Up to and including the line containing "Viewport: 1217px width, 845px height.", set down each line of the entries below exactly, starting from the first, and leave out the rest.

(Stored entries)
[Start of section]

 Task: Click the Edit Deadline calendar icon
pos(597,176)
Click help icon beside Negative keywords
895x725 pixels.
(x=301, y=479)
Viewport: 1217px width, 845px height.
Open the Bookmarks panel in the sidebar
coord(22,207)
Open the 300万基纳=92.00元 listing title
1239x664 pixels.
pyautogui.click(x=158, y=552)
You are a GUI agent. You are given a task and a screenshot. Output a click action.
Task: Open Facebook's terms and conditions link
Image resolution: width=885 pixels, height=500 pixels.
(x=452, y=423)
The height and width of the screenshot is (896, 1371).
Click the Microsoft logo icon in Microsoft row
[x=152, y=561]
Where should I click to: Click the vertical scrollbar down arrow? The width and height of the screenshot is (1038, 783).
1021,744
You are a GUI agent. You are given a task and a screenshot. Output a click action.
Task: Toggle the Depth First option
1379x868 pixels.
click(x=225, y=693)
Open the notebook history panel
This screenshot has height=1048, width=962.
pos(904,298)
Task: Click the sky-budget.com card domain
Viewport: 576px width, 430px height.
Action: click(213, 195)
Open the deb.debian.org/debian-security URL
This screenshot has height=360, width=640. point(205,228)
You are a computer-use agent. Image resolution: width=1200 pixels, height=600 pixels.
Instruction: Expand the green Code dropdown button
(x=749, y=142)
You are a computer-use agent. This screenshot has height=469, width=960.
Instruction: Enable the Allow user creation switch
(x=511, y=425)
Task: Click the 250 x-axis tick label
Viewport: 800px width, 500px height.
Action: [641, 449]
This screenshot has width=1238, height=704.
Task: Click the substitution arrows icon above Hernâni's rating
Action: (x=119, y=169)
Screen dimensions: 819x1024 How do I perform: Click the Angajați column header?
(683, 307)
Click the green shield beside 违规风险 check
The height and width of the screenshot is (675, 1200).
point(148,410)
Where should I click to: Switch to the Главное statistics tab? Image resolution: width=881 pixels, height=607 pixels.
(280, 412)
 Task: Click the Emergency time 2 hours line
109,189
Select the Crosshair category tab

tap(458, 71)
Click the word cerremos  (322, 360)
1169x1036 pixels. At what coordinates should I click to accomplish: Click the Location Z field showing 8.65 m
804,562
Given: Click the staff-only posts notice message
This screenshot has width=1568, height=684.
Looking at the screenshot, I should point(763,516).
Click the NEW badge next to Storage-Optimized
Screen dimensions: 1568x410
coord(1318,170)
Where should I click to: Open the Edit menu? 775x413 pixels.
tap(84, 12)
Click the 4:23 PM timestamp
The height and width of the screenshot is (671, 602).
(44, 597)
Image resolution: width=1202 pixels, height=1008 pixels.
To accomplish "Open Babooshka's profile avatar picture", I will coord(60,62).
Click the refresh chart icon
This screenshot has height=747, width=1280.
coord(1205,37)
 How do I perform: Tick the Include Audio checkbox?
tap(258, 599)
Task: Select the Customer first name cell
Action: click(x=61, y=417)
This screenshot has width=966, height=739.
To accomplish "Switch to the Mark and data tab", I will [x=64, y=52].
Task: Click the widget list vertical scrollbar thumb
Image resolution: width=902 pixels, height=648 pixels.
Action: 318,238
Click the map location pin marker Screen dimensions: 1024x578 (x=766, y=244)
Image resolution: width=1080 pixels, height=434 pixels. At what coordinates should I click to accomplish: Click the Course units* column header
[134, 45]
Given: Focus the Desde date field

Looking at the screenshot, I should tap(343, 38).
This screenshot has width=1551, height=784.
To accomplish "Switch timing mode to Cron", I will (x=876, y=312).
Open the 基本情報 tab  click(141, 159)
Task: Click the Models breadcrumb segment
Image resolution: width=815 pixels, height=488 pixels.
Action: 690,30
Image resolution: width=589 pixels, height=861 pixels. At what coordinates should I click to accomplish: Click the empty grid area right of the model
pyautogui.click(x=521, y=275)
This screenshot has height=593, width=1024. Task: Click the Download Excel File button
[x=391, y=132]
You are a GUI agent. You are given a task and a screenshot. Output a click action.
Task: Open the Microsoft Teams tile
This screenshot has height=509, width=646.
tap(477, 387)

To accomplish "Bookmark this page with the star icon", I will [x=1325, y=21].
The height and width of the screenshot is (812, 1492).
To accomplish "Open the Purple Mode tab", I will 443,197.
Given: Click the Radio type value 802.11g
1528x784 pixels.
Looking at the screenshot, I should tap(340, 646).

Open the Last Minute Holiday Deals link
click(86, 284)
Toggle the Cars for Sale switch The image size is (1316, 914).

[End of section]

> **Written reply**
 Task: Click the Edit Deadline calendar icon
pos(597,176)
Click help icon beside Negative keywords
895x725 pixels.
(x=301, y=479)
Viewport: 1217px width, 845px height.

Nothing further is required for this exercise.